_Problem_: Exact reproduction of every record is required, and pictures are to be excluded.

--------------------------------------------------

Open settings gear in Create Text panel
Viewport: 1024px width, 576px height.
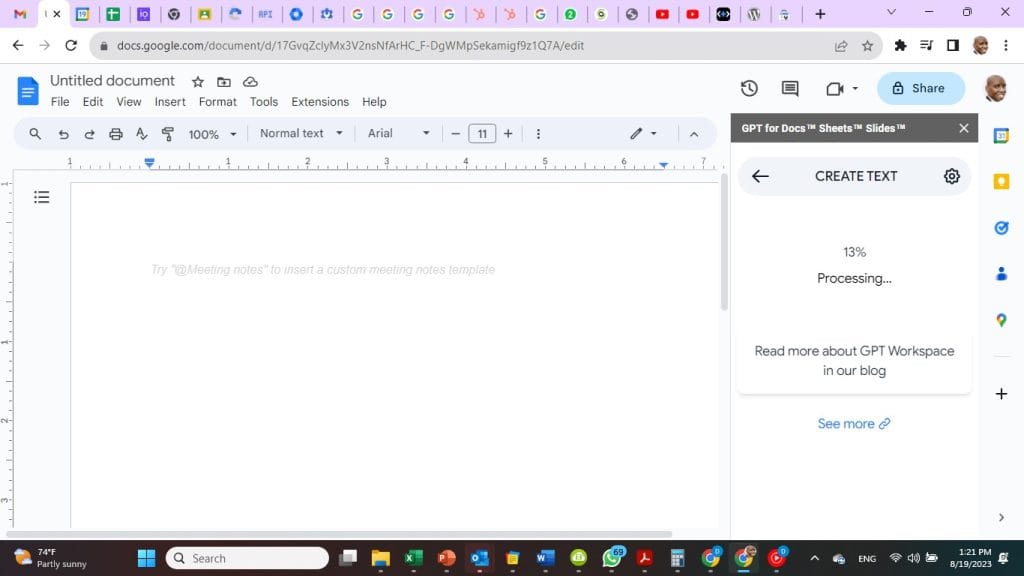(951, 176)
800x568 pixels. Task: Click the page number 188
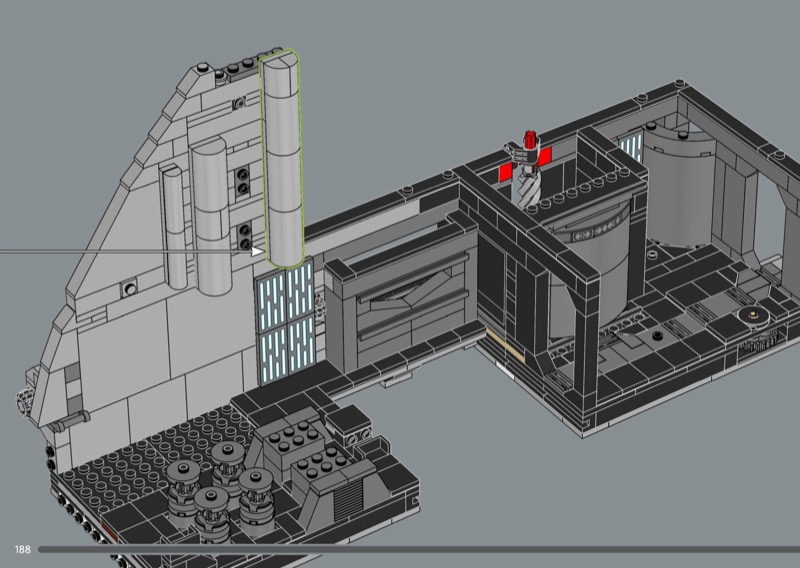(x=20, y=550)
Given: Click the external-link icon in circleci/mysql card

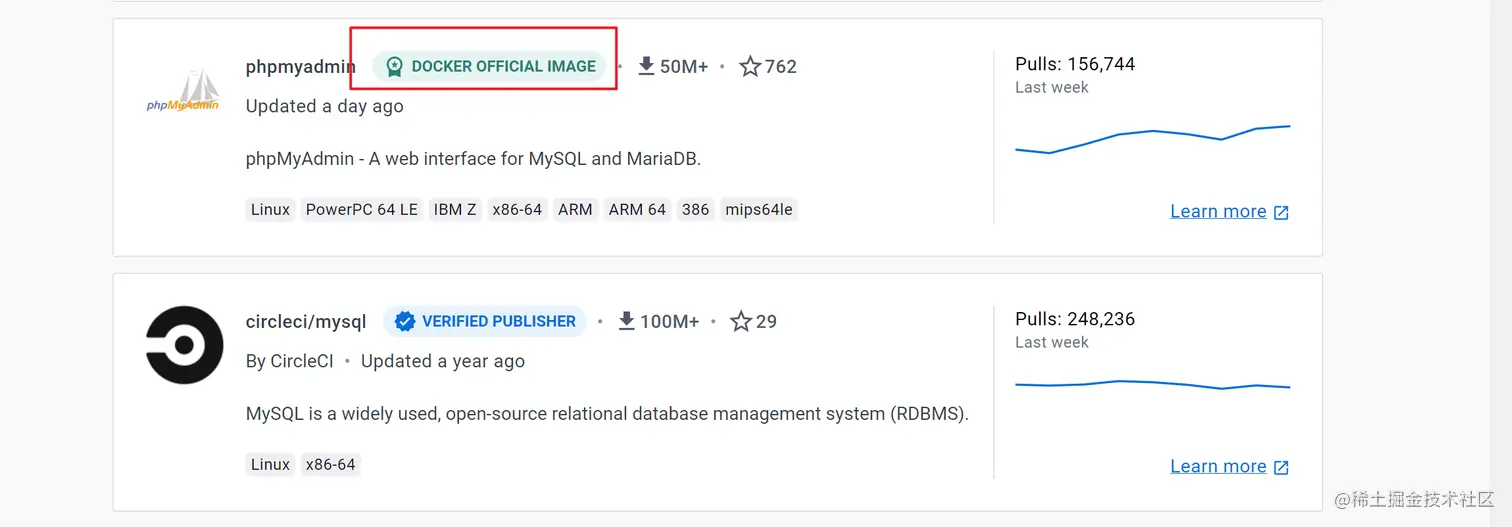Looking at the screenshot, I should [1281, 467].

--------------------------------------------------

_Exercise output_:
Open settings gear in Create Text panel
Viewport: 1024px width, 576px height.
(951, 176)
800x568 pixels. Task: Click the page number 188
(x=20, y=550)
Given: Click the external-link icon in circleci/mysql card

Looking at the screenshot, I should [1281, 467].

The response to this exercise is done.